Sang raja pun bersemedi di alas (hutan) batur untuk meminta petunjuk pada dewa agar ia segera mendapatkan keturunan.

Karena kecantikan Dewi Danu, Jaya Pangus pun menikahinya hingga memiliki seorang anak laki-laki.

Sementara itu di Pinggan, Putri Kang terus menunggu kedatangan suaminya. Lalu ia pergi menyusul ke Batur dan betapa terkejurnya saat mengetahui suaminya menikah dan memiliki seorang anak.

Dewi Danu yang merasa terancam, langsung menyerang Putri Kang sehingga perempuan itu terluka.

Jaya Pangus tidak tega melihat istri pertama yang telah ia tinggalkan dan segera menghampirinya untuk menolongnya.

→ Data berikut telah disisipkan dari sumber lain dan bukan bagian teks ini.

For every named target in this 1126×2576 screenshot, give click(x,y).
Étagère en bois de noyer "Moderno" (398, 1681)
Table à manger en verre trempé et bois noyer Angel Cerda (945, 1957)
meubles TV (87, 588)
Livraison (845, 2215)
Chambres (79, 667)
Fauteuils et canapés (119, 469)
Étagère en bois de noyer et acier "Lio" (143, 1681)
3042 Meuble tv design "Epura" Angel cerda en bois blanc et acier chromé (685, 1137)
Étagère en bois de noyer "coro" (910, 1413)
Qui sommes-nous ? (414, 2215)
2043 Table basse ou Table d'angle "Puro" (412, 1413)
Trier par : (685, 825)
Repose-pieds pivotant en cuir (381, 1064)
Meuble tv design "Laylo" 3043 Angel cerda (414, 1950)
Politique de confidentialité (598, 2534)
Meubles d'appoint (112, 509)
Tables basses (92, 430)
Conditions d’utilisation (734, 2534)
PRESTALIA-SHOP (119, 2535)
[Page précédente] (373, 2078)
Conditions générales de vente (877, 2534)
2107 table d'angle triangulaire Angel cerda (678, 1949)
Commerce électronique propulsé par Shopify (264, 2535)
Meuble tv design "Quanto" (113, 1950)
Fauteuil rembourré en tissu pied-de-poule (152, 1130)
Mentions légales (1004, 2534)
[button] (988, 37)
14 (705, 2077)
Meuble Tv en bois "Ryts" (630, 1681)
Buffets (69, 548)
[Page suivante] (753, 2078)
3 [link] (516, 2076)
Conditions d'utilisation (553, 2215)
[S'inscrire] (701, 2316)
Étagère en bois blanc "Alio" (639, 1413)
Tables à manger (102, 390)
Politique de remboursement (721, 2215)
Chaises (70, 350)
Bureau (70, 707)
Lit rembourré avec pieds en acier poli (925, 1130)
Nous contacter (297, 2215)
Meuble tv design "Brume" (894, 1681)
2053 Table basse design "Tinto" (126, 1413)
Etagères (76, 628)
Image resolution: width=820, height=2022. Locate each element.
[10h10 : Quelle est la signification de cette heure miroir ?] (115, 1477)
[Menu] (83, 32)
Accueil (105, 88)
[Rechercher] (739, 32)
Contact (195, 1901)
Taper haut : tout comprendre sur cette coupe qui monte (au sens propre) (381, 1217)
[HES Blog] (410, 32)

Melihat keributan tersebut, Bhatari Batur, ibu dari Dewi Danu marah besar.

Sri Jaya Pangus dan Putri Kang dimusnahkan. Namun atas permintaan penduduk, mereka diwujudkan kembali dalam bentuk patung.

Kelak dikemudian hari, pasangan patung tersebut dikenal dengan nama Barong Landung sang penolak bala. Sosok pasangan Barong Landung akan mucul saat piodalan dan kesenian gambuh.

Kemudian dibangunlah Pura Dalem Balingkang yang merupakan salah satu Pura Kahyangan Jagat. Nama Balingkang sendiri diyakini berasal dari nama Bali, Ing, dan Kang. Namun ada juga yang menyebut beraal dari nama Keraton Kuta Dalem

Di Pura Dalem Balingkang juga dibangun Palinggih Ratu Ayu Mas Subandar yang diambil dari nama Bali orang tua Putri Kang.

Bangunan suci tersebut dibangun untuk memuliakan Putri Kang Cing Wie. Sedangkan palinggih, adalah tempat bersemayam para dewa.

Palinggih Ratu Ayu Mas Subandar berbentuk gedong dan beratap rendah dengan ornamen khas Tionghoa. Berbeda dengan palinggih kebanyakan di Bali.

Selain di wilayah Bali Aga, ada beberapa komunitas Tionghoa-Bali yang menunjukkan tanda benderang tentang akulturasi Bali dan Tionghoa.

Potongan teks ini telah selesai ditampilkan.